Problem to work on
Give back every entry below, exactly as written.

....

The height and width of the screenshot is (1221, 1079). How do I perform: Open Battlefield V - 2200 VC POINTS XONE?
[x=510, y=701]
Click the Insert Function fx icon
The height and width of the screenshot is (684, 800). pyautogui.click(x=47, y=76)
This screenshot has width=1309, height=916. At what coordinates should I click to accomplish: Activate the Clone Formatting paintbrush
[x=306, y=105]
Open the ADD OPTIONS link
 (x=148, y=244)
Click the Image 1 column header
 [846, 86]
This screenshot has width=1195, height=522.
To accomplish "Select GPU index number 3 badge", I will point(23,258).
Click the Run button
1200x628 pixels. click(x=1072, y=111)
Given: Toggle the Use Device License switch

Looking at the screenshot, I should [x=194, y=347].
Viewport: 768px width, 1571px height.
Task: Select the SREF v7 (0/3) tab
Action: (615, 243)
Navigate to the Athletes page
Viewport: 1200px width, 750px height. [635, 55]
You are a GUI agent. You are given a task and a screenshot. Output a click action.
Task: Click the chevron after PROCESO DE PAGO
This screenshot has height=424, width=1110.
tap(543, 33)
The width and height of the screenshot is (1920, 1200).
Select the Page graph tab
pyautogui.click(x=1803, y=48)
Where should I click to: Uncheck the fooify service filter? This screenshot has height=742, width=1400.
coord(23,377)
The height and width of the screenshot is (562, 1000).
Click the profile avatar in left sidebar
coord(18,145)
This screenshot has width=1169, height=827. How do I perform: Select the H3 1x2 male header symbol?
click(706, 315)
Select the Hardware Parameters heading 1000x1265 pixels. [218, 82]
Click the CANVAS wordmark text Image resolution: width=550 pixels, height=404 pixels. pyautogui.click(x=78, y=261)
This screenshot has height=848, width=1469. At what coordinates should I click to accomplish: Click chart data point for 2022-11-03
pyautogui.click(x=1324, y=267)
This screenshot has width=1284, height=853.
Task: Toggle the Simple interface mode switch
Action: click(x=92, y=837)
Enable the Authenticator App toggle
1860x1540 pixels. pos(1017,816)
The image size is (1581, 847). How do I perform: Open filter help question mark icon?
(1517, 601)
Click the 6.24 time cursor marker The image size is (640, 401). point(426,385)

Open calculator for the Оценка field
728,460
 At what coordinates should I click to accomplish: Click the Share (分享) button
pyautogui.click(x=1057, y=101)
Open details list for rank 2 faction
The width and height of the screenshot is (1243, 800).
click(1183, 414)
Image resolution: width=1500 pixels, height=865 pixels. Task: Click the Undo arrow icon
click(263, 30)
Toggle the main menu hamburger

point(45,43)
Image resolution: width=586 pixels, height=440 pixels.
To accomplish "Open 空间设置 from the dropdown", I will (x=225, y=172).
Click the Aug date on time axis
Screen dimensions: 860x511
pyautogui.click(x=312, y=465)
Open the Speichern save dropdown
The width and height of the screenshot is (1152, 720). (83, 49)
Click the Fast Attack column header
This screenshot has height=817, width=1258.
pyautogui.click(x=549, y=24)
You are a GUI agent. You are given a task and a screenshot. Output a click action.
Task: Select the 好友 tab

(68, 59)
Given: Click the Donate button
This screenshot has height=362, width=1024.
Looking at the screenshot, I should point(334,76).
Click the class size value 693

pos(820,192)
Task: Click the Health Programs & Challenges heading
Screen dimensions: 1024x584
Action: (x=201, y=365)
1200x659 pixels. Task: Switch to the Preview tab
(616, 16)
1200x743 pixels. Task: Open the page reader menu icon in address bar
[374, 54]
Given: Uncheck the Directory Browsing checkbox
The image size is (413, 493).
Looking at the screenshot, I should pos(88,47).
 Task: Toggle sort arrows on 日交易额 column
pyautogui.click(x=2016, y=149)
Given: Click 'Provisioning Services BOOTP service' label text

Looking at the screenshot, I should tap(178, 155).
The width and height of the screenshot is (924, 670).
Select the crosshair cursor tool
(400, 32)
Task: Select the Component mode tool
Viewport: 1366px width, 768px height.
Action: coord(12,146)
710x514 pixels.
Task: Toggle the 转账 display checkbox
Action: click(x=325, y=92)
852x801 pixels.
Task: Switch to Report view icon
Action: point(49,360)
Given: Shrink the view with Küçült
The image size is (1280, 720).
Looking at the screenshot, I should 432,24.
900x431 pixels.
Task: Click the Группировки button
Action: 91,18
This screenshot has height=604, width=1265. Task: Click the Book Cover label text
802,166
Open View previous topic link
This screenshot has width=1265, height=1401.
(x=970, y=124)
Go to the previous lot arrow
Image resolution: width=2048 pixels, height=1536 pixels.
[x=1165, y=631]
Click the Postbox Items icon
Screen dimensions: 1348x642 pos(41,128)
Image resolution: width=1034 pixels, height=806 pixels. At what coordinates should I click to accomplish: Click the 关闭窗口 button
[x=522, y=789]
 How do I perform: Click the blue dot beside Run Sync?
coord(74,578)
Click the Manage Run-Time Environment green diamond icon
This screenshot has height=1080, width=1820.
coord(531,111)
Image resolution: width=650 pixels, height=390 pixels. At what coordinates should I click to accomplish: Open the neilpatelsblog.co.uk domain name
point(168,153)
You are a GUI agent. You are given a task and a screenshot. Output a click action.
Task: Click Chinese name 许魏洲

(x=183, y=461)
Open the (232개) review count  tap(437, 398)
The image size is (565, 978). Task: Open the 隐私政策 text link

....

Expected output
The height and width of the screenshot is (1221, 1079). How do I perform: Open Battlefield V - 2200 VC POINTS XONE?
[x=510, y=701]
Click the Insert Function fx icon
The height and width of the screenshot is (684, 800). pyautogui.click(x=47, y=76)
This screenshot has width=1309, height=916. At what coordinates should I click to accomplish: Activate the Clone Formatting paintbrush
[x=306, y=105]
Open the ADD OPTIONS link
 (x=148, y=244)
Click the Image 1 column header
 [846, 86]
This screenshot has width=1195, height=522.
To accomplish "Select GPU index number 3 badge", I will point(23,258).
Click the Run button
1200x628 pixels. click(x=1072, y=111)
Given: Toggle the Use Device License switch

Looking at the screenshot, I should [x=194, y=347].
Viewport: 768px width, 1571px height.
Task: Select the SREF v7 (0/3) tab
Action: (615, 243)
Navigate to the Athletes page
Viewport: 1200px width, 750px height. [635, 55]
You are a GUI agent. You are given a task and a screenshot. Output a click action.
Task: Click the chevron after PROCESO DE PAGO
This screenshot has height=424, width=1110.
tap(543, 33)
The width and height of the screenshot is (1920, 1200).
Select the Page graph tab
pyautogui.click(x=1803, y=48)
Where should I click to: Uncheck the fooify service filter? This screenshot has height=742, width=1400.
coord(23,377)
The height and width of the screenshot is (562, 1000).
Click the profile avatar in left sidebar
coord(18,145)
This screenshot has width=1169, height=827. How do I perform: Select the H3 1x2 male header symbol?
click(706, 315)
Select the Hardware Parameters heading 1000x1265 pixels. [218, 82]
Click the CANVAS wordmark text Image resolution: width=550 pixels, height=404 pixels. pyautogui.click(x=78, y=261)
This screenshot has height=848, width=1469. At what coordinates should I click to accomplish: Click chart data point for 2022-11-03
pyautogui.click(x=1324, y=267)
This screenshot has width=1284, height=853.
Task: Toggle the Simple interface mode switch
Action: click(x=92, y=837)
Enable the Authenticator App toggle
1860x1540 pixels. pos(1017,816)
The image size is (1581, 847). How do I perform: Open filter help question mark icon?
(1517, 601)
Click the 6.24 time cursor marker The image size is (640, 401). point(426,385)

Open calculator for the Оценка field
728,460
 At what coordinates should I click to accomplish: Click the Share (分享) button
pyautogui.click(x=1057, y=101)
Open details list for rank 2 faction
The width and height of the screenshot is (1243, 800).
click(1183, 414)
Image resolution: width=1500 pixels, height=865 pixels. Task: Click the Undo arrow icon
click(263, 30)
Toggle the main menu hamburger

point(45,43)
Image resolution: width=586 pixels, height=440 pixels.
To accomplish "Open 空间设置 from the dropdown", I will (x=225, y=172).
Click the Aug date on time axis
Screen dimensions: 860x511
pyautogui.click(x=312, y=465)
Open the Speichern save dropdown
The width and height of the screenshot is (1152, 720). (83, 49)
Click the Fast Attack column header
This screenshot has height=817, width=1258.
pyautogui.click(x=549, y=24)
You are a GUI agent. You are given a task and a screenshot. Output a click action.
Task: Select the 好友 tab

(68, 59)
Given: Click the Donate button
This screenshot has height=362, width=1024.
Looking at the screenshot, I should point(334,76).
Click the class size value 693

pos(820,192)
Task: Click the Health Programs & Challenges heading
Screen dimensions: 1024x584
Action: (x=201, y=365)
1200x659 pixels. Task: Switch to the Preview tab
(616, 16)
1200x743 pixels. Task: Open the page reader menu icon in address bar
[374, 54]
Given: Uncheck the Directory Browsing checkbox
The image size is (413, 493).
Looking at the screenshot, I should pos(88,47).
 Task: Toggle sort arrows on 日交易额 column
pyautogui.click(x=2016, y=149)
Given: Click 'Provisioning Services BOOTP service' label text

Looking at the screenshot, I should tap(178, 155).
The width and height of the screenshot is (924, 670).
Select the crosshair cursor tool
(400, 32)
Task: Select the Component mode tool
Viewport: 1366px width, 768px height.
Action: coord(12,146)
710x514 pixels.
Task: Toggle the 转账 display checkbox
Action: click(x=325, y=92)
852x801 pixels.
Task: Switch to Report view icon
Action: point(49,360)
Given: Shrink the view with Küçült
The image size is (1280, 720).
Looking at the screenshot, I should 432,24.
900x431 pixels.
Task: Click the Группировки button
Action: 91,18
This screenshot has height=604, width=1265. Task: Click the Book Cover label text
802,166
Open View previous topic link
This screenshot has width=1265, height=1401.
(x=970, y=124)
Go to the previous lot arrow
Image resolution: width=2048 pixels, height=1536 pixels.
[x=1165, y=631]
Click the Postbox Items icon
Screen dimensions: 1348x642 pos(41,128)
Image resolution: width=1034 pixels, height=806 pixels. At what coordinates should I click to accomplish: Click the 关闭窗口 button
[x=522, y=789]
 How do I perform: Click the blue dot beside Run Sync?
coord(74,578)
Click the Manage Run-Time Environment green diamond icon
This screenshot has height=1080, width=1820.
coord(531,111)
Image resolution: width=650 pixels, height=390 pixels. At what coordinates should I click to accomplish: Open the neilpatelsblog.co.uk domain name
point(168,153)
You are a GUI agent. You are given a task and a screenshot. Output a click action.
Task: Click Chinese name 许魏洲

(x=183, y=461)
Open the (232개) review count  tap(437, 398)
The image size is (565, 978). Task: Open the 隐私政策 text link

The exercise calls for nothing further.